Partnering to curb harmful drinking across APAC
APAC’s progress toward the WHO target of a 20% reduction in harmful alcohol use by 2030 is real but uneven, with declines in mortality and morbidity offset by data gaps and rising heavy episodic drinking in several markets. The industry positions balanced regulation and targeted, evidence-based interventions—delivered through public–private partnerships—as the fastest route to scale. Priorities include tackling heavy episodic drinking, safeguarding minors, addressing unrecorded alcohol, and improving measurement to steer policy.
Points clés
- The WHO Global Alcohol Action Plan 2022–2030 targets at least a 20% relative reduction in harmful alcohol use by 2030 versus 2010, building on the 2010 global strategy.
- Between 2010 and 2019, alcohol-attributable mortality fell 20% globally; several APAC countries (including South Korea, China, Sri Lanka, Japan, and Laos) met or exceeded target trajectories, while Cambodia and Vietnam saw increases.
- Alcohol-attributable morbidity declined 18% globally over 2010–2019, with APAC mirroring this trend, though New Zealand, Vietnam, and Cambodia recorded increases.
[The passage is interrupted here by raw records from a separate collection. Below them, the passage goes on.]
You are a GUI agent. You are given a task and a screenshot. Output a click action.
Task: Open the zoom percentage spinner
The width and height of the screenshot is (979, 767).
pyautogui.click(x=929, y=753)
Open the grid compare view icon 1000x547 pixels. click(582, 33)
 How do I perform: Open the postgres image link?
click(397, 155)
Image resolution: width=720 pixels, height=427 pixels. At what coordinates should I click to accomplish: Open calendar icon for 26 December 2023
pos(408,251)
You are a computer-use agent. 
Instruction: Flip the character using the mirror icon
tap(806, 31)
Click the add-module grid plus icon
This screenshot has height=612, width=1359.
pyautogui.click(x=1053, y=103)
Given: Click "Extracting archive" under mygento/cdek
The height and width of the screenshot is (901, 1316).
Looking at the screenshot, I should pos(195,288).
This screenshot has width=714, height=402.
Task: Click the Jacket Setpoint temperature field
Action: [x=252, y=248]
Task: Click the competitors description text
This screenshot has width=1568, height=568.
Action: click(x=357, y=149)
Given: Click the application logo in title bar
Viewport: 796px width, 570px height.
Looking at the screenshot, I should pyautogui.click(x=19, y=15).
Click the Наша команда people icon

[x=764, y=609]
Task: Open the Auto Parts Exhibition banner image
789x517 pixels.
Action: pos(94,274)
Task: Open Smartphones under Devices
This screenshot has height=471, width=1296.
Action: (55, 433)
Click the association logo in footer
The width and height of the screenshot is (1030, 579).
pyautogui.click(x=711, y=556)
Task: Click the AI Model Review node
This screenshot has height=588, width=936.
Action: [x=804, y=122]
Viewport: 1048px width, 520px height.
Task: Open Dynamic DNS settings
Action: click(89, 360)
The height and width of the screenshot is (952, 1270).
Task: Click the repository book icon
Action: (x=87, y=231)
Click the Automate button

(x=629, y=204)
- Unrecorded alcohol accounts for 22% of global consumption and 37% in Southeast Asia; limited empirical data and the outsized role of heavy episodic drinking mean APC alone is a poor predictor of harm.
- China Alcohol Drinks Association’s “National Rational Drinking Awareness Week” reached 528 million people in 2024 across 516 cities and 10,854 liquor shops.
- UNITAR-linked road safety initiatives: “Wrong Side of the Road” engaged 1+ million people across five markets; “Auto-Sobriety” trained 10,000 directly and influenced 120,000 indirectly in Cambodia and Vietnam; “Power of NO” reached 40 million young adults; Taiwan’s “I Pledge” secured 1.2 million commitments since 2017.
- Underage prevention: “SMASHED” educated 650,000 youths since 2020; Japan’s “STOP! Underage Drinking” logo achieved 93.5% awareness among under-20s; in Cambodia, 85% of youth support a legal purchase age, with 73% backing 18 years.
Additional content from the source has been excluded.